Autologous peripheral blood progenitor cell transplantation.

作者信息

Anderson K C

机构信息

Division of Hematologic Malignancies, Dana-Farber Cancer Institute, Boston, MA 02115, USA.

出版信息

J Clin Apher. 1995;10(3):131-8. doi: 10.1002/jca.2920100307.

DOI:10.1002/jca.2920100307
PMID:8582895
Abstract

Harvesting of autologous peripheral blood stem cells (PBSCs) has been facilitated by using currently available, efficient apheresis technology at the time of rebound from chemotherapy while patients are receiving recombinant growth factors, i.e., granulocyte (G) or granulocyte-macrophage (GM) colony stimulating factor (CSF). Ideally pheresis should be done before patients have had extensive stem cell toxins, i.e., alkylating agents or nitrosoureas. This strategy has facilitated the use of high dose chemoradiotherapy given as a single regimen or in a divided dose for patients with solid tumors or hematologic malignancies and results in more rapid engraftment than bone marrow transplantation (BMT).

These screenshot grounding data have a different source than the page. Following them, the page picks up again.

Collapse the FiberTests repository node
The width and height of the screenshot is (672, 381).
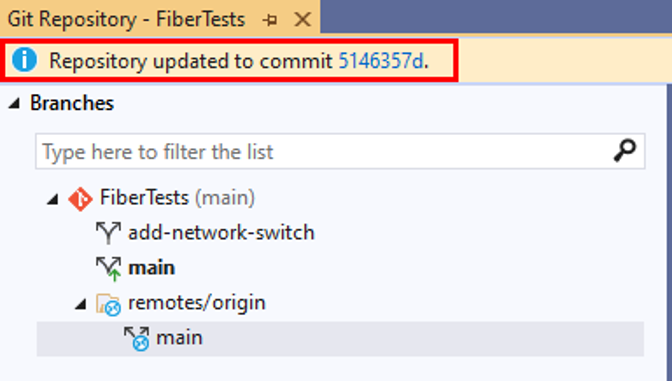coord(53,198)
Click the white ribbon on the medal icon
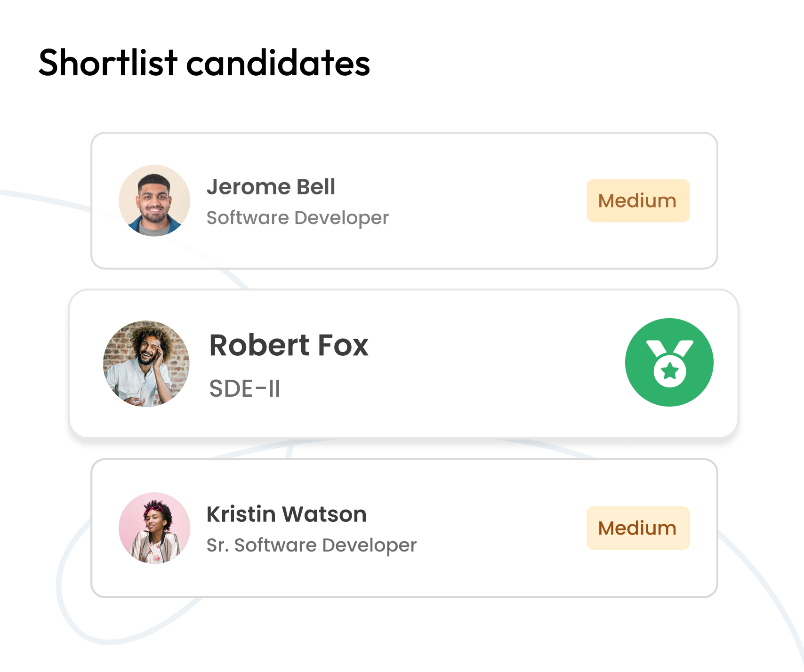804x672 pixels. tap(656, 349)
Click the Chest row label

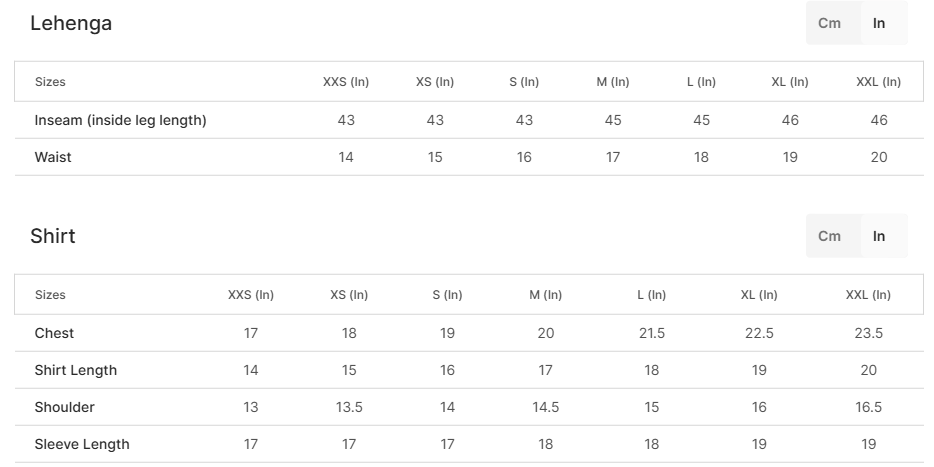click(x=54, y=333)
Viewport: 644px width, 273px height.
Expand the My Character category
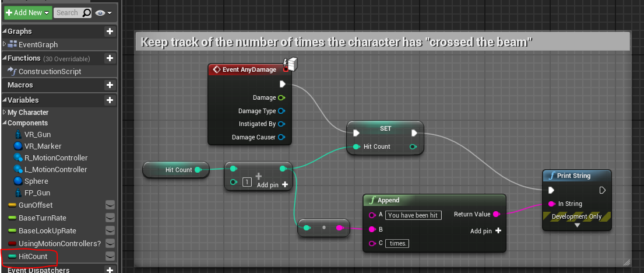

Although there are no assays which measure repopulating stem cells, enumeration of CD34+ cells within PBSCs is a direct and rapid assay which provides an index of both early and late long-term reconstitutive capacity, since it correlates with colony-forming unit (CFU)-GMs, as well as pre-progenitor or delta assays and long-term culture-initiating cells (LTC-IC). A threshold of > or = 2 x 10(6) CD34+ cells/kg recipient body weight has been reported to be required for engraftment, but may vary depending upon the clinical setting. Strategies for mobilization of normal PBSCs also increase tumor cell contamination within PB in the setting of both hematologic malignancies and solid tumors, but the significance of these tumor cells in terms of patient outcome is unclear. Recently isolation of CD34+ cells from PBSCs has been done using magnetic beads or immunoabsorption on columns or rigid plates in order to enrich for normal hematopoietic progenitors and potentially decrease tumor cell contamination. As for other cellular blood components, standards have been developed to assure efficient collection and processing, thawing, and reinfusion, and to maintain optimal PBPC viability. Finally, future directions of clinical research include expansion of hematopoietic progenitor cells ex vivo; use of umbilical cord or placenta as rich sources of progenitor cells; syngeneic hematopoietic stem cell transplantation; related and unrelated allogeneic hematopoietic stem cell transplantation; treatment of infections, i.e., Epstein Barr virus, or tumor relapse after allogeneic BMT using donor PBSC infusions; and gene therapy approaches.

摘要

在患者接受重组生长因子(即粒细胞(G)或粒细胞 - 巨噬细胞(GM)集落刺激因子(CSF))治疗且化疗后病情反弹时,利用当前可用的高效单采技术,已便于采集自体外周血干细胞(PBSC)。理想情况下,单采应在患者接触大量干细胞毒素(即烷化剂或亚硝基脲)之前进行。该策略促进了高剂量放化疗在实体瘤或血液系统恶性肿瘤患者中的应用,可采用单一方案或分剂量给药,且与骨髓移植(BMT)相比,能使造血干细胞更快植入。虽然目前尚无检测重建造血干细胞的方法,但对PBSC中CD34 +细胞进行计数是一种直接且快速的检测方法,它能提供早期和晚期长期重建造血能力的指标,因为它与集落形成单位(CFU) - GM相关,也与祖细胞前体或δ检测以及长期培养起始细胞(LTC - IC)相关。据报道,植入所需的阈值为≥2×10⁶ CD34 +细胞/千克受者体重,但可能因临床情况而异。在血液系统恶性肿瘤和实体瘤患者中,动员正常PBSC的策略也会增加PB中的肿瘤细胞污染,但这些肿瘤细胞对患者预后的影响尚不清楚。最近,已通过使用磁珠或在柱或刚性板上进行免疫吸附从PBSC中分离CD34 +细胞,以富集正常造血祖细胞并可能减少肿瘤细胞污染。对于其他细胞血液成分,已制定标准以确保高效采集、处理、解冻和回输,并维持最佳的PBPC活力。最后,临床研究的未来方向包括体外扩增造血祖细胞;使用脐带或胎盘作为丰富的祖细胞来源;同基因造血干细胞移植;相关和无关供体的异基因造血干细胞移植;治疗感染(如EB病毒)或在异基因BMT后使用供体PBSC输注治疗肿瘤复发;以及基因治疗方法。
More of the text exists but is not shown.